Пока живые. Я и Рыжий. Вчера пришел ко мне – ключ разводной ему понадобился, свой где-то, дескать, потерял – и спрашивает: «А Танька как тебе, Истома?» А я: «Какая?.. Танек много». Да не твоя, мол, не волнуйся. «Я не волнуюсь, – говорю. – Сладких?» Ну, мол. «А чё?» Да, дескать, так.
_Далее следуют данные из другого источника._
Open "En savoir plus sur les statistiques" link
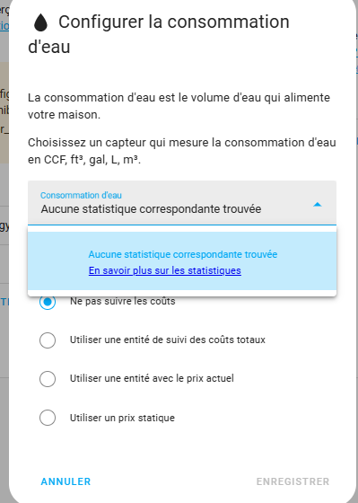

«Танька как Танька», – так ему ответил. Танька – нормальная девчонка. Только высокая. Как Анна Герман. Даже лицом похожа на нее. Рыжий растет еще, наверное, – догонит.
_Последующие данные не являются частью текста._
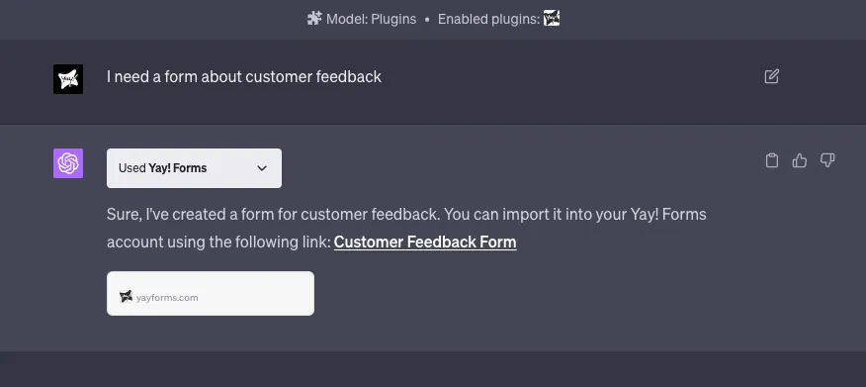Click the chevron arrow in Used Yay! Forms box
866x387 pixels.
[x=262, y=168]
И с ним, с Рыжим, стало все опять понятно, можно быть за него теперь спокойным – его влюбленностей на всех девчонок мира хватит, вставайте в очередь, девчонки, – и месяц или два можно за него теперь не волноваться.
Пошел с ключом моим домой, за ворота нашей ограды вышел и тут же, слышу, завопил:
Не тревожь ни себя, ни меня!
Не найдешь ни следа, ни огня!
Что прошло, то прошло
И быльем заросло!
И опять на душе светло-о-о!..
Ну, я подумал, Казанова. Ну, я подумал, Магомаев.
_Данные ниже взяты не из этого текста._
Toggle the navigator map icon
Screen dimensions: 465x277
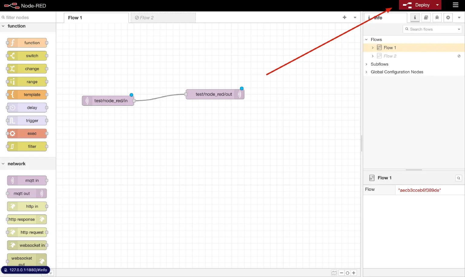(x=334, y=273)
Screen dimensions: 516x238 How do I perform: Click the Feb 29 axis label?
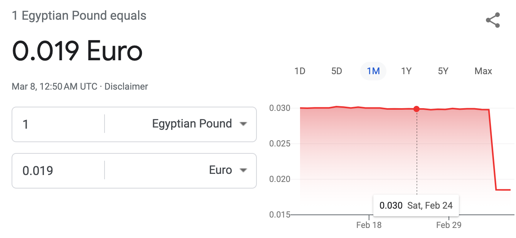449,225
Назавтра, в полдень, что было с вечера еще условлено, собрались мы снова в школьном спортзале, словно не ждавшем нас так скоро и не пришедшем в себя после нашего полупечального веселья, – как-то растерянно на нас глядящем. Поодиночке мало кто пришел, больше по двое или трое, как будто группами диверсионными с очень опасного задания вернулись, тихие. Кого где новый день застал – оттуда. Иной как будто, и на самом деле, прямо с фронта – в костюме мятом, не причесан, не ранен, к счастью. Кто только чаем, кто более крепкими напитками, оставшимися после праздника по разным закуткам, силы свои восстановили. Я – лимонадом. С учителями попрощались. На Кемь сходили – наш обычай, – и в Полоусно Кемь ведь, как у нас, там только яр гораздо ниже нашего и не такой, как наш, красивый. Договорились клятвенно, что каждый год мы, выпускники одна тысяча девятьсот семидесятого года, будем встречаться, куда кого судьба не занесла бы; если не явишься – предатель. Местные – разошлись, а интернатские, кому было на чем, стали разъезжаться. За Таней с Дусей парень из Черкасс на «Москвиче» приехал, Поземский Федя, моторист, увез их.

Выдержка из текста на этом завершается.